* Directives
a) Copy the passage on question scheduling word for word, from "2) Time of Last" to "detail in figure 8.".
b) List every figure number that the passage on question scheduling refers to.

* Passage given

═══

Later in the cycles of the learning arrangement, the branch Cl will move beyond the last question (not shown) and so only questions on a second or subsequent presentation will be asked. Also not shown are questions asked as a consequence of the final branch C4 but the principle is analogous to that for the other branches. As many branches can be provided as desired. As described above, the learning session can end when the student has answered each question, correctly for a number of times, when each question has been posed for a given number of times, when the student wants to finish and so on.

A further embodiment of the invention is described with reference to figures 7,8 and 9. Figure 7 shows a table of questions stored, for example, in a spreadsheet-style format. Each question is provided with a number of parameters as follows:

1) Consecutive correct answers - when a student has answered a question correctly for a predetermined number of times, the question is no longer asked (or may be intended for asking the next day or such like). This attribute maintains a record of the number of times each question is correctly answered so that the question can be made inactive when the threshold is reached.

2) Time of Last Asking - is a real-time record of the time that the question was last put to the student.

3) Interval until next asking -is determined according to the speed of the student and how many times the question has been asked as described in Figure 8.

4) Time of next asking - is simply an addition of the parameter 3) to the parameter 2).

5) Time now - can simply be a clock, for example already provided in personal computers, it is shown in the table for descriptive purposes only. 6) If time now exceeds time of next asking then place a ' 1 ' in this column.

The program proceeds downwards along this column and asks the relevant first question flagged with a 1. The table is then updated according to the student's success and the advancement of time. The operation is described in greater detail in figure 8.

═══

* Extracted material
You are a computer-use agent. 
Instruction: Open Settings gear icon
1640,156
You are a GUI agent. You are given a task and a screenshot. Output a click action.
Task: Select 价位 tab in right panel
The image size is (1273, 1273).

═══

* Solution list
a)
2) Time of Last Asking - is a real-time record of the time that the question was last put to the student.

3) Interval until next asking -is determined according to the speed of the student and how many times the question has been asked as described in Figure 8.

4) Time of next asking - is simply an addition of the parameter 3) to the parameter 2).

5) Time now - can simply be a clock, for example already provided in personal computers, it is shown in the table for descriptive purposes only. 6) If time now exceeds time of next asking then place a ' 1 ' in this column.

The program proceeds downwards along this column and asks the relevant first question flagged with a 1. The table is then updated according to the student's success and the advancement of time. The operation is described in greater detail in figure 8.

b) 7, 8, 9